Which lines of the data contain the string "computer"? Copy every one.

Material shown =
>>>>>
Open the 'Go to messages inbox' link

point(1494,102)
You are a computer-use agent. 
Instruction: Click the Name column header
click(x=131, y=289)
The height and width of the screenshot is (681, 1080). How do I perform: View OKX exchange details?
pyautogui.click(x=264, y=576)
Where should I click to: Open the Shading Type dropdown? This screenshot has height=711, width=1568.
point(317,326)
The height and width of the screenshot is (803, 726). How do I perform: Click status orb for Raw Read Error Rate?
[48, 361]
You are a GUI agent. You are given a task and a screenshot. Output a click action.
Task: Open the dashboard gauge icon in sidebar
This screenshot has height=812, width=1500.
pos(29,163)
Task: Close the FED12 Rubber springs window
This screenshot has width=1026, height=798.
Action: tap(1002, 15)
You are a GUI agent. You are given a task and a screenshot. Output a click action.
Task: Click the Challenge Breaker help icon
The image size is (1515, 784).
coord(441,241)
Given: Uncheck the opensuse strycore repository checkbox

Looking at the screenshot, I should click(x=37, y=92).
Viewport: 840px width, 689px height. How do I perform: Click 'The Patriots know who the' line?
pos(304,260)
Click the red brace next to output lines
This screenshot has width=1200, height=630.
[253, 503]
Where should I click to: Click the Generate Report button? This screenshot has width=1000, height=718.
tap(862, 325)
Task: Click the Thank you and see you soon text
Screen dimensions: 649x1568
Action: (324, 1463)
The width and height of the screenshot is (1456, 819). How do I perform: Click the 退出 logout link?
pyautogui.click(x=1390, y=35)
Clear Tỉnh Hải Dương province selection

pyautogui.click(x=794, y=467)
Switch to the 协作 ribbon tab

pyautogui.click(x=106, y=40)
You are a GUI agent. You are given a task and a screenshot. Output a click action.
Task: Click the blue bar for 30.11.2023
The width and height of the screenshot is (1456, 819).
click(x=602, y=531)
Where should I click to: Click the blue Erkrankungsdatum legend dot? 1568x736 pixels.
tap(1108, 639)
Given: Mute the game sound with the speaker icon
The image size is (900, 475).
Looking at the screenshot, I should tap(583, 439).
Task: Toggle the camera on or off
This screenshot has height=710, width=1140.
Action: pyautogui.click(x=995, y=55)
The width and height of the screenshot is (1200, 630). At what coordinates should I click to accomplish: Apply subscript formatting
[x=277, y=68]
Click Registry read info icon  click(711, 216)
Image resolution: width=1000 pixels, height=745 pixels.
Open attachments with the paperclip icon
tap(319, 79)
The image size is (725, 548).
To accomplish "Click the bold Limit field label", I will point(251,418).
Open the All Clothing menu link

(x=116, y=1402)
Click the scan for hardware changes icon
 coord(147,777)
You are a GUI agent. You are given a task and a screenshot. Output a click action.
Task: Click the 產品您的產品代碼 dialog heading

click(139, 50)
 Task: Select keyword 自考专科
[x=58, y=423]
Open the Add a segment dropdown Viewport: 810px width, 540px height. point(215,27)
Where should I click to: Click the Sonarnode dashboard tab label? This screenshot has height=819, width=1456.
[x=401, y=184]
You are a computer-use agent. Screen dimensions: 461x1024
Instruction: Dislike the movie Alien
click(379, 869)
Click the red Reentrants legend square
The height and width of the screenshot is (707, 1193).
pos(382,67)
<<<<<
Reply to the task =
You are a computer-use agent. 
You are a computer-use agent. Screen dimensions: 461x1024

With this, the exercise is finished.